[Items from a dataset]
★ ★ ★ ★

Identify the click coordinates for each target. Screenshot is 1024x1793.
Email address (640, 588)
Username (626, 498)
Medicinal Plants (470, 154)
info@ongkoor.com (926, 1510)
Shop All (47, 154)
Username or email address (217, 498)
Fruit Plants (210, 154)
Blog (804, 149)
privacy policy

★ ★ ★ ★

Task requirements:
Nothing but the exact lines of the data above, from the line containing "Username (626, 498)" through the last, should appear in the answer.

Your response:
Username (626, 498)
Medicinal Plants (470, 154)
info@ongkoor.com (926, 1510)
Shop All (47, 154)
Username or email address (217, 498)
Fruit Plants (210, 154)
Blog (804, 149)
privacy policy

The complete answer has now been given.